J'admire aussi ma grand-mère paternelle parce qu'elle est extrêmement intelligente et forte et humble, et qu'elle ne le sait pas. Je voudrais être comme elle à son âge, elle a 80 ans et ça me paraît vertigineux tellement elle a l'air plus jeune, elle a une santé incroyable, et j'aimerais beaucoup avoir une vraie relation avec elle, mais je n'ose pas l'appeler, je n'ose pas aller la voir, parce que j'ai peur qu'elle m'en veuille, et parce que je sais qu'elle est convaincue que je ne l'aime pas alors que je l'adore. En plus, elle cuisine tellement bien que parfois elle arrive à me faire manger de la viande.
Ma mère est la personne que j'admire le plus au monde. Elle est drôle, brillante, et aussi un peu timbrée, mes amis l'adorent parce qu'elle est chaleureuse et accessible. Je la trouve belle, belle physiquement d'une part parce qu'elle est incroyablement féminine avec ses cheveux blonds et bouclés, et grâcieuse alors qu'elle a un visage avec des traits plutôt forts, mais je ne sais pas, elle dégage quelque chose de confortant, de chaud, de maternel quoi ! Et puis je la trouve belle dans sa façon d'être, et en plus comme elle est timbrée il lui arrive toujours des choses jolies, genre elle a rencontré mon beau-père en dansant bourrée toute seule sous la neige le soir de la st-valentin, le truc improbable quoi.

(Consigne A) Réécrivez la partie du texte sur la grand-mère et la mère comprise entre « Ma mère est » et « truc improbable quoi. », ces deux passages inclus, en remplaçant « timbrée » par « farfelue ».
(Consigne B) Selon le texte sur la grand-mère et la mère, quel âge a la grand-mère paternelle ?
(Consigne C) Poursuivez le texte sur la grand-mère et la mère à partir de sa dernière phrase.
Le matériel qui suit provient d'une autre source.

(Données enregistrées)
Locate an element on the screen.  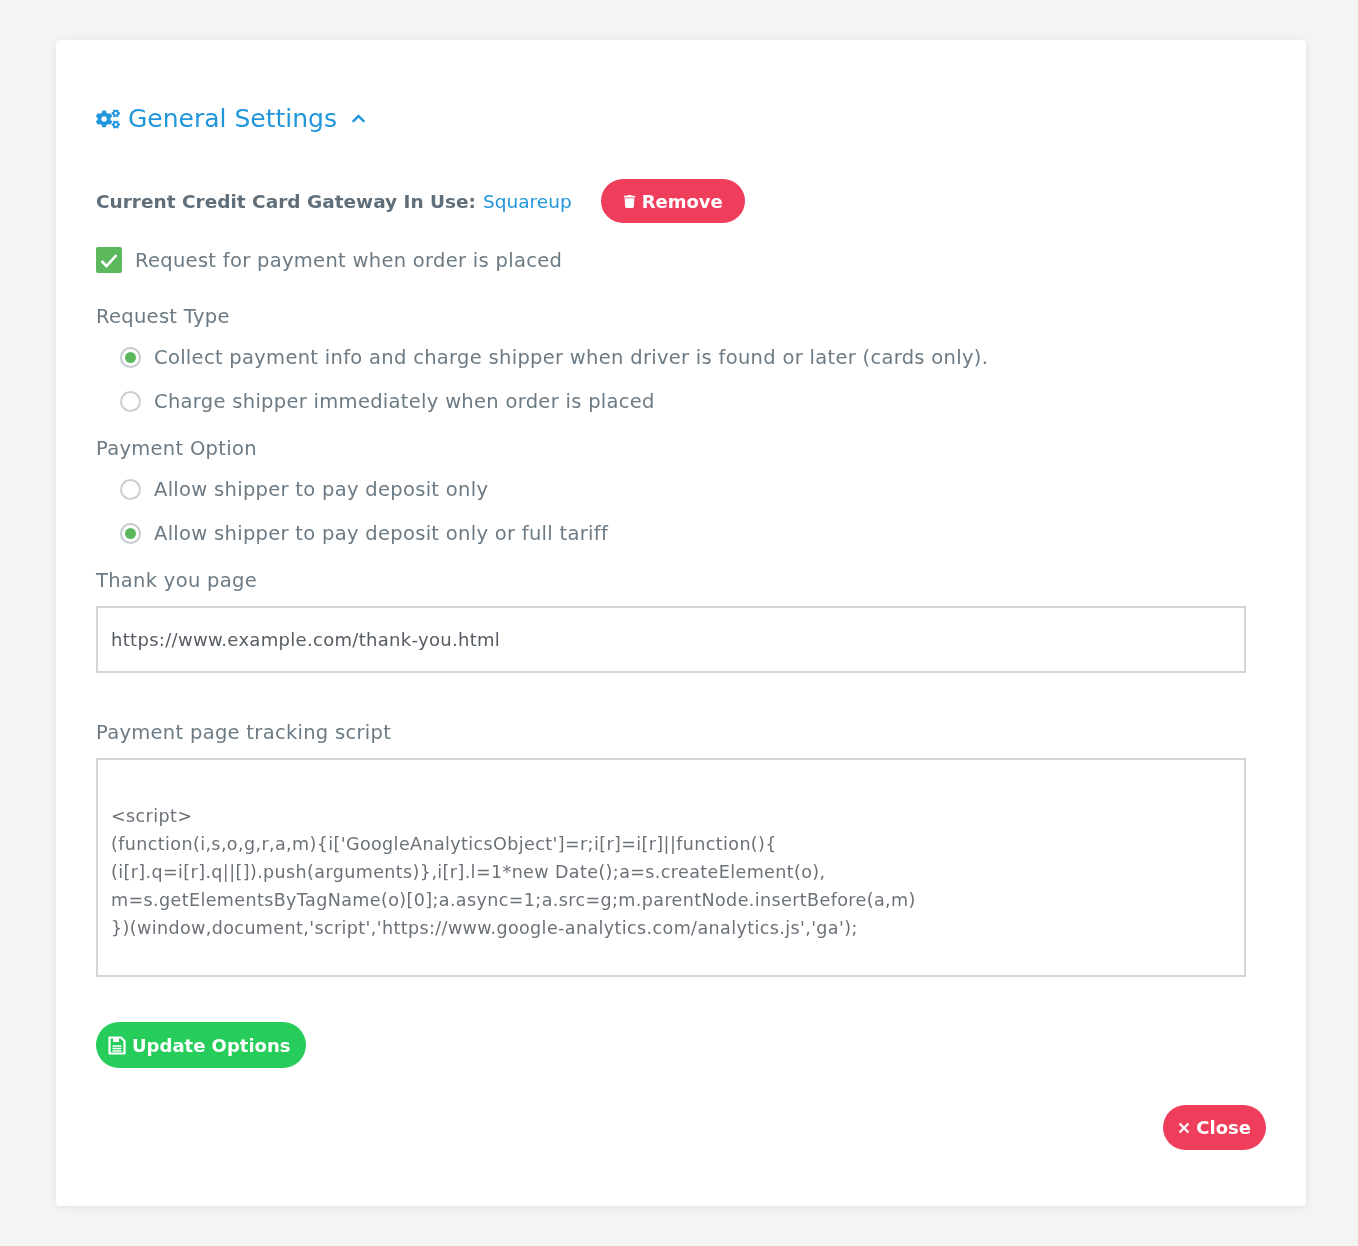
section-title: General Settings is located at coordinates (232, 118).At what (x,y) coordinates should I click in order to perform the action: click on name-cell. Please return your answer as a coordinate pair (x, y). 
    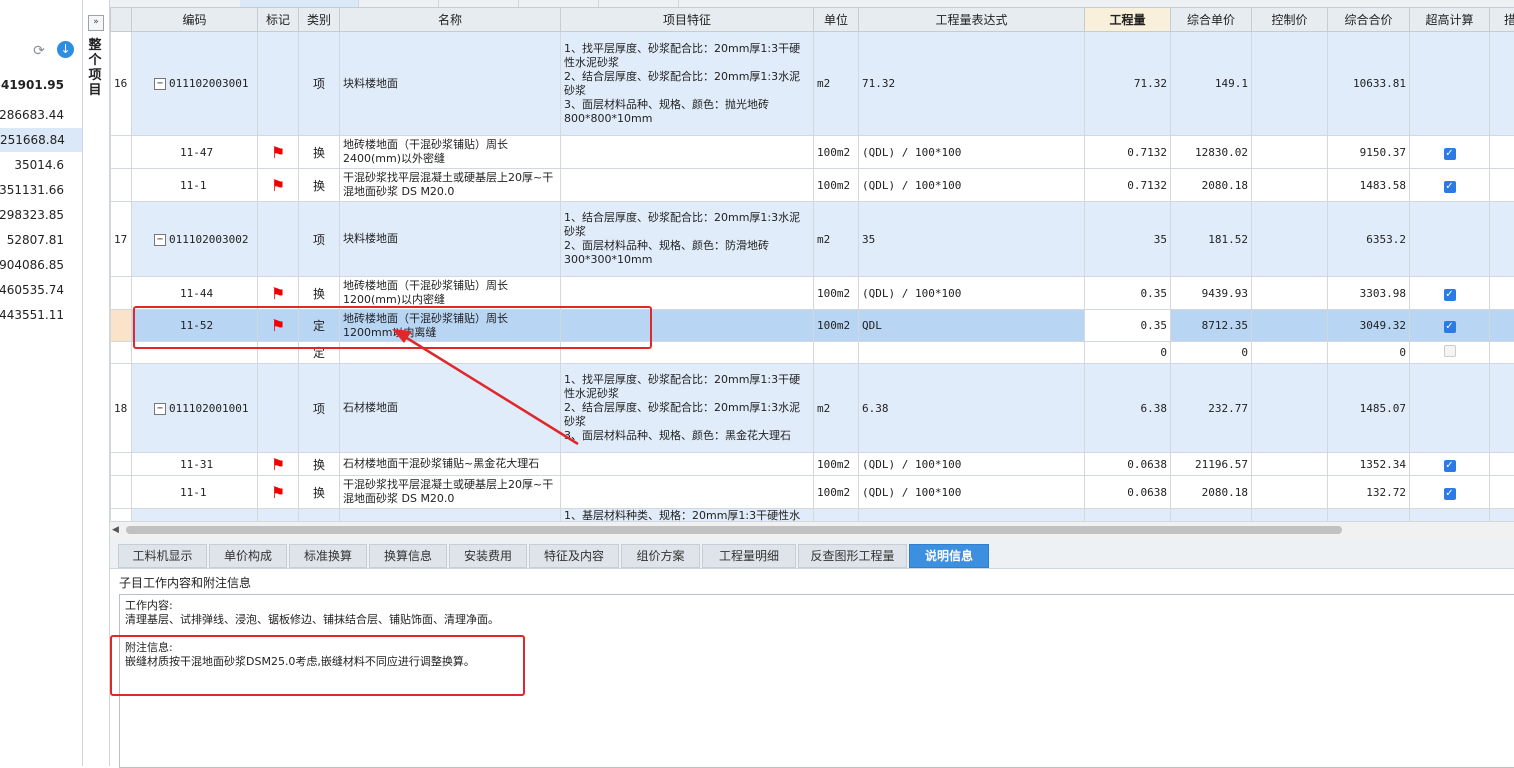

(Réponse A)
Ma mère est la personne que j'admire le plus au monde. Elle est drôle, brillante, et aussi un peu farfelue, mes amis l'adorent parce qu'elle est chaleureuse et accessible. Je la trouve belle, belle physiquement d'une part parce qu'elle est incroyablement féminine avec ses cheveux blonds et bouclés, et grâcieuse alors qu'elle a un visage avec des traits plutôt forts, mais je ne sais pas, elle dégage quelque chose de confortant, de chaud, de maternel quoi ! Et puis je la trouve belle dans sa façon d'être, et en plus comme elle est farfelue il lui arrive toujours des choses jolies, genre elle a rencontré mon beau-père en dansant bourrée toute seule sous la neige le soir de la st-valentin, le truc improbable quoi.

(Réponse B) Elle a 80 ans.

(Réponse C)
Mon père est un homme brillant aussi, universitaire, grande école, tout ça, mais je l'admire surtout parce qu'il a beaucoup de force aussi, et que les choses qui lui sont peut-être le plus intimes et qui montrent le plus à quel point il est quelqu'un de bien, il n'en parle jamais : il a été éduqué dans une famille très à droite, catholique, rasciste, homophobe, tout ce qu'on veut, et il s'est détaché de cette éducation pour devenir quelqu'un de profondément athée, de gauche, et qui a même fait des enfants avec une juive à la famille folle, et ça a été extrêmement difficile pour lui. Bref, je l'admire, et j'ai un immense respect pour lui. En plus il a du tact comme un anglais, il ne supporte pas la cigarette et m'a tannée toute mon adolescence avec ça, et depuis que je suis majeure il a la pudeur de ne faire aucune reflexion quand je sors me promener et que je reviens en puant le tabac. Ma soeur a aussi trouvé le moyen de hurler "SI TU VEUX AVOIR DES ENFANTS IL FAUT QUE TU ARRETES D'ETRE GOUINE", alors qu'il était juste derrière : on a jamais abordé le sujet, on a eu de violents conflits à ce propos sans jamais dire vraiment le mot, mais il n'a pas fait une seule reflexion après ça, et il m'a pris dans ses bras quelques minutes après sans aucune raison, alors que je n'osais pas le regarder en face. Ca peut paraître étrange d'être contente et de trouver ça génial, mais en rapport à l'histoire tendue que j'ai avec mon père, c'est quelque chose d'énorme.
Sinon, ma soeur est juste la personne la plus belle, la plus forte, la plus drôle, et la plus intelligente du monde.